What you will create

You will deploy the following components in a Kubernetes cluster:

+-------------------------------------------------------------------------------------------------------------------------------------------+
| [Kubernetes cluster]                                                                                                                      |
|                                                                                                                                           |
|    [Pod]                                     [Pod]                                               [Pod]                                    |
|                                                                                                                                           |
|                                            +------------------------------------+                                                         |
|                                      +---> | ScalarDB Analytics with PostgreSQL | ---+         +-----------------------------+            |
|                                      |     +------------------------------------+    |   +---> |  MySQL ("customer" schema)  | <---+      |
|                                      |                                               |   |     +-----------------------------+     |      |
|  +-------------+      +---------+    |     +------------------------------------+    |   |                                         |      |
|  | OLAP client | ---> | Service | ---+---> | ScalarDB Analytics with PostgreSQL | ---+---+                                         +---+  |
|  +-------------+      +---------+    |     +------------------------------------+    |   |                                         |   |  |
|                                      |                                               |   |     +-----------------------------+     |   |  |
|                                      |     +------------------------------------+    |   +---> | PostgreSQL ("order" schema) | <---+   |  |
|                                      +---> | ScalarDB Analytics with PostgreSQL | ---+         +-----------------------------+         |  |
|                                            +------------------------------------+                                                      |  |
|                                                                                                                                        |  |
|  +-------------+                                                                                                                       |  |
|  | OLTP client | ---(Load sample data with a test OLTP workload)-----------------------------------------------------------------------+  |
|  +-------------+                                                                                                                          |
|                                                                                                                                           |
+-------------------------------------------------------------------------------------------------------------------------------------------+

Step 1. Start a Kubernetes cluster

First, you need to prepare a Kubernetes cluster.
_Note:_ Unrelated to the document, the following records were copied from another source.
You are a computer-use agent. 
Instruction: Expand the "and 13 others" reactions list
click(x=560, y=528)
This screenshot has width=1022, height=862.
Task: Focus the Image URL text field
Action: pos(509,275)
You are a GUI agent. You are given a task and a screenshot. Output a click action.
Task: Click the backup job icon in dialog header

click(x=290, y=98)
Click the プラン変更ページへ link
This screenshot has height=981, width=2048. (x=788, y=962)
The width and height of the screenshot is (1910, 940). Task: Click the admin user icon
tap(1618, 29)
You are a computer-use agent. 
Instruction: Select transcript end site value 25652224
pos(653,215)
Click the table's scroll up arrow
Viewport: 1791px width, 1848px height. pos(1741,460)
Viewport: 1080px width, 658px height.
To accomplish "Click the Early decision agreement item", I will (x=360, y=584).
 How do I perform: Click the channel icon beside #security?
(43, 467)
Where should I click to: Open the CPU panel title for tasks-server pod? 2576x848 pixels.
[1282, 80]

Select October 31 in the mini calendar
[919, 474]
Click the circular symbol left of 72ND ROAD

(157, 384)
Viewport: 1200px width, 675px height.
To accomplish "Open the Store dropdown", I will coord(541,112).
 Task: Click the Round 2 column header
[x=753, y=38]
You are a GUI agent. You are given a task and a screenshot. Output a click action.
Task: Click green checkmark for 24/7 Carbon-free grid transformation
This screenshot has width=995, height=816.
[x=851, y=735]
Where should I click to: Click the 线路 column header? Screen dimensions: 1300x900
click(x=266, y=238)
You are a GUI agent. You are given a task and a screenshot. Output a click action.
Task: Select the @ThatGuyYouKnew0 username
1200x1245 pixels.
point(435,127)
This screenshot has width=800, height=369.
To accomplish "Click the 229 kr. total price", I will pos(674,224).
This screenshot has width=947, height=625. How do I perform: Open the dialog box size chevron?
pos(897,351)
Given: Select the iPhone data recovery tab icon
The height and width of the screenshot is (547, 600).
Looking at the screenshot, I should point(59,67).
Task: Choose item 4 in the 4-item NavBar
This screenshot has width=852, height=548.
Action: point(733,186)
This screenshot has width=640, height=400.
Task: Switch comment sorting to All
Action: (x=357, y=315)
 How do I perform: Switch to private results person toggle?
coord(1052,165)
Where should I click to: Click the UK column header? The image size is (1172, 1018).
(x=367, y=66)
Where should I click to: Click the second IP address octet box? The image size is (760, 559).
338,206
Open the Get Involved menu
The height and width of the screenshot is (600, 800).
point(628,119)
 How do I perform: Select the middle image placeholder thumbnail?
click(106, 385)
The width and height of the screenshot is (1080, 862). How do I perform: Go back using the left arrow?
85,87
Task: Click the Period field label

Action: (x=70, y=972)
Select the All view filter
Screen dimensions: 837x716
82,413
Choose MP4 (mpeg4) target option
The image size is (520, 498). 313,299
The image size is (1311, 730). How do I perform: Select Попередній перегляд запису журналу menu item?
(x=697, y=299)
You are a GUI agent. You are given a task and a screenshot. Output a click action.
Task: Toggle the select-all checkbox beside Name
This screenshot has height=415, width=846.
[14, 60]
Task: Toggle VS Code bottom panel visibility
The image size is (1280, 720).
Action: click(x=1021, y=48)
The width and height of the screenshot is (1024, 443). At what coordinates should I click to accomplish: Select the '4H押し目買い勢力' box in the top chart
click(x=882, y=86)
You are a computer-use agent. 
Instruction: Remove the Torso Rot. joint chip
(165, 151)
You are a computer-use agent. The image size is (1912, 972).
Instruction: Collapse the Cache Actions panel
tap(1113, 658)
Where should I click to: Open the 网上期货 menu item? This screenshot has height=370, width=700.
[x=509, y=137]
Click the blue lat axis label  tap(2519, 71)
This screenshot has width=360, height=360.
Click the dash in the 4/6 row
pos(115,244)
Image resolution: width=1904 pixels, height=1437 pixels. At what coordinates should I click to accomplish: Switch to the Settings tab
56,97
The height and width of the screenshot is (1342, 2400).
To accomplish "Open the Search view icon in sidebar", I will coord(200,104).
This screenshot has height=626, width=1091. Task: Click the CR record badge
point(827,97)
If you're using a minikube environment, please refer to the Getting Started with Scalar Helm Charts. If you have already started a Kubernetes cluster, you can skip this step.

Step 2. Start MySQL and PostgreSQL pods

ScalarDB including ScalarDB Analytics with PostgreSQL can use several types of database systems as a backend database. In this guide, you will use MySQL and PostgreSQL.

You can deploy MySQL and PostgreSQL on the Kubernetes cluster as follows:

Add the Bitnami helm repository.

helm repo add bitnami https://charts.bitnami.com/bitnami

Update the helm repository.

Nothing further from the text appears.